Taxes aren’t necessarily lower here
Let’s be clear, what we’re measuring is financial secrecy, not marginal tax rates. Also, this doesn’t apply to corporate tax havens, which feature the Netherlands, the United Kingdom and most famously, Ireland. Apple shifted its profits there in 2015 in a move described at the time by Nobel economics laureate Paul Krugman as “leprechaun economics”.
That said, U.S. residents are not all that highly taxed compared to their counterparts around the world, according to World Population Review. We rank 43rd highest in the world, at 37.0%, the same as Zambia and Namibia, compared to a global average of 28.7%. It bears mentioning that we’re one of only 13 countries without a national sales tax.
The FSI isn’t, as widely believed, a purely quantitative metric at all. National financial secrecy is difficult to measure.

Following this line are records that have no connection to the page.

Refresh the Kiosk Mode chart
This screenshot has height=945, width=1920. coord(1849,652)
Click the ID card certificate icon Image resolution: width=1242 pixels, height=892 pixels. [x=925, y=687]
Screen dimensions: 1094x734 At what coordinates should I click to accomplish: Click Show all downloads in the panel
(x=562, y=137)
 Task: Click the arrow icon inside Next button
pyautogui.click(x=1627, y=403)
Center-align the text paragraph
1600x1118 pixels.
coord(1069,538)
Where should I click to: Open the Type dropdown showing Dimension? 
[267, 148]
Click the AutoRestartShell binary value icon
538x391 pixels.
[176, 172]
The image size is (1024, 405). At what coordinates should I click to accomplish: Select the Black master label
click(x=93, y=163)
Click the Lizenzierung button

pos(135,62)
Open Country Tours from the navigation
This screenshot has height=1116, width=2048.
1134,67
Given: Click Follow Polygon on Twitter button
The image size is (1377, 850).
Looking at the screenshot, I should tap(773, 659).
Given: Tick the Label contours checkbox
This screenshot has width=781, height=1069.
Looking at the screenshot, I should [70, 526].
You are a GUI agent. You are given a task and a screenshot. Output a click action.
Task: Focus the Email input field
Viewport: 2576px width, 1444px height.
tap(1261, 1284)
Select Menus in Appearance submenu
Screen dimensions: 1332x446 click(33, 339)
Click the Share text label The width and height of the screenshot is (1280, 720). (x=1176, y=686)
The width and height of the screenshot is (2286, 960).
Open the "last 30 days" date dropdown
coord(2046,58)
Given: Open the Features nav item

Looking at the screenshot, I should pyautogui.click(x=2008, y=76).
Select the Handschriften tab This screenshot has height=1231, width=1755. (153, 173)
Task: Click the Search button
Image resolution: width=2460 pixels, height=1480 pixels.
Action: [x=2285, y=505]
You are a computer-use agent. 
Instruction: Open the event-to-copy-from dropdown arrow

Thus, it’s a ranking that depends on subjective, qualitative inputs.
Measuring secrecy
“Qualitative data based on laws, regulations, cooperation with information exchange processes and other verifiable data sources, is used to prepare a secrecy score for each jurisdiction,” according to its methodology description. “Quantitative data is then used to create a global scale weighting for each jurisdiction, according to its share of offshore financial services activity in the global total.”
The document goes on to describe how the sheer scale of the U.S. economy weighted it toward the top of the stack.
It should be noted that the Tax Justice Network doesn’t consider a high FSI score to be a compliment. In fact, it says it is measuring the “harm” that each of these jurisdictions is doing to the global economy.
Whether or not financial secrecy is good or bad, it’s real and individual Americans can benefit from it in ways that citizens of most other countries cannot. As for concrete ideas on how to take advantage of this privacy layer, it’s best to consult a financial professional.